* Kutipan sumber

Kategori pertama B, penangkapan, pembunuhan, penyiksaan, perkosaan, terhadap
kekuatan rakyat yang dikambinghitamkan atau di-PKI-kan, adalah tindakan
kejahatan kemanusiaan yang dilakukan Jenderal Soeharto untuk menghancurkan
kekuatan sosial-politik penyangga Presiden Sukarno demi dibangunnya system
politik, ekonomi, sosial, budaya Orde Baru. Mereka ini dianggap musuh utama
dan pokok karena itu juga harus dicabut hak politik dan sosialnya, hak
kewarganegaraannya.
Kategori Kedua, tindakan-tindakan kejahatan kemanusiaan no.1 sampai dengan
13, ialah tindakan kejahatan untuk memperkuat, menstabilkan dan melestarikan
kekuasaan Orde Baru.
Kategori Ketiga ialah tindakan-tindakan kejahatan kemanusiaan, kriminalitas
yang diorganisasikan kekuatan Orde Baru setelah Jenderal Soeharto mundur
dari kedudukannnya sebagai Presiden. Tindakan ini dimaksudkan untuk
menghalangi, mengintimidasi rakyat demi tersusunnya kekuasaan transisi ke
demokrasi.
Kejahatan kemanusiaan yang termasuk kategori pertama B, adalah tindakan
penghancuran terhadap kekuatan musuh utama dan pokok dari rezim Orde Baru
Soeharto, karena itu bukan hanya dihancurkan secara fisik tetapi juga moral,
psikologi dan mental, termasuk dicabut hak-hak sebagai warga Negara- yang
hingga kini masih berlangsung.
Mereka ini merupakan jumlah terbesar dan penderitaan terberat dan terlama
dan terdalam dari para korban Orde Baru. Ini tidak berarti korban kategori
kedua dan ketiga itu lebih ringan penderitaannya. Penderitaan mereka juga
berat dan dalam.
Dalam hiruk-pikuk isu rekonsiliasi yang mempunyai juga latar belakang untuk
menghadapi Pemilihan Umum 2004 yang akan dating, seharusnyalah orang
mempunyai dasar dan landasan pemikiran yang jernih, hati-hati, dan dalam
serta menghindari tipu muslihat yang dilakukan, baik oleh sisa-sisa kekuatan
Orba yang masih bercokol, maupun oleh kekuasaan yang ada untuk memecah-belah
dan mengadu domba, membodohi dengan apa yang disebut rekonsiliasi untuk
memuluskan kolaborasi antara dua kelompok itu tetapi mengorbankan nasib
korban yang sengaja dikorbankan lagi.

* Perintah
Ganti "rekonsiliasi" dengan "islah" pada bagian kutipan tentang kejahatan kemanusiaan Orde Baru antara "Dalam hiruk-pikuk isu" dan "sengaja dikorbankan lagi.", inklusif. Tuliskan kembali bagian tersebut dengan penggantian itu.

* Data tercatat
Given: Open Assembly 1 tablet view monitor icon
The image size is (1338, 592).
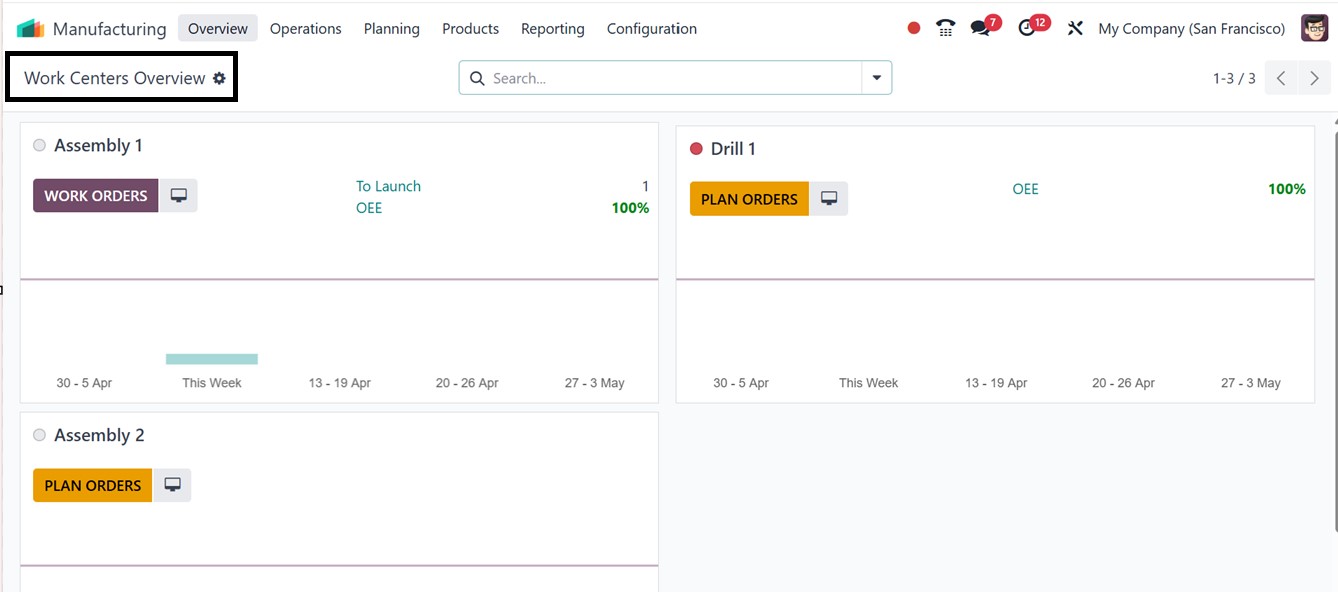Looking at the screenshot, I should point(178,196).
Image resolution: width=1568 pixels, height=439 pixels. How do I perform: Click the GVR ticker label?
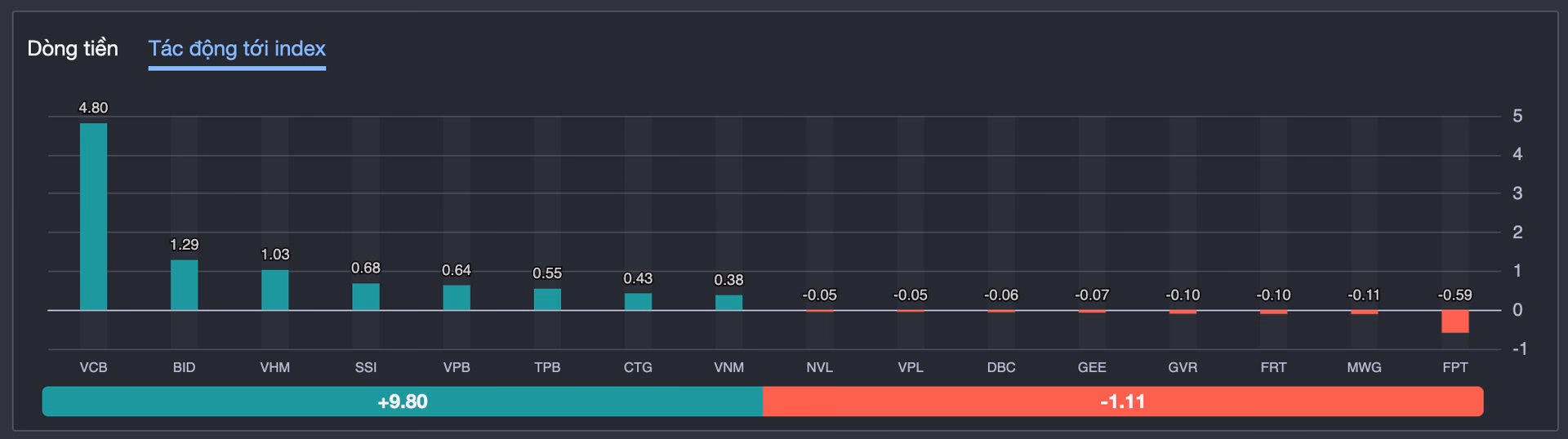click(1183, 367)
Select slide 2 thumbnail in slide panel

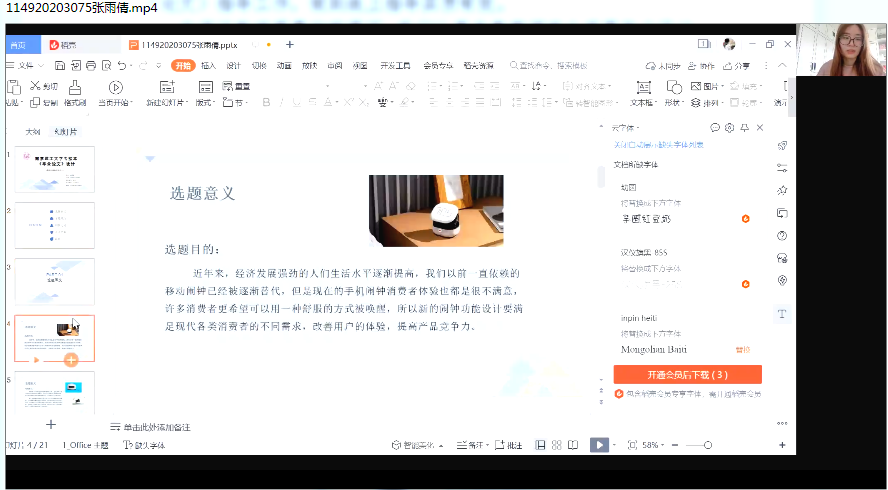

* Jawaban di bawah
Dalam hiruk-pikuk isu islah yang mempunyai juga latar belakang untuk
menghadapi Pemilihan Umum 2004 yang akan dating, seharusnyalah orang
mempunyai dasar dan landasan pemikiran yang jernih, hati-hati, dan dalam
serta menghindari tipu muslihat yang dilakukan, baik oleh sisa-sisa kekuatan
Orba yang masih bercokol, maupun oleh kekuasaan yang ada untuk memecah-belah
dan mengadu domba, membodohi dengan apa yang disebut islah untuk
memuluskan kolaborasi antara dua kelompok itu tetapi mengorbankan nasib
korban yang sengaja dikorbankan lagi.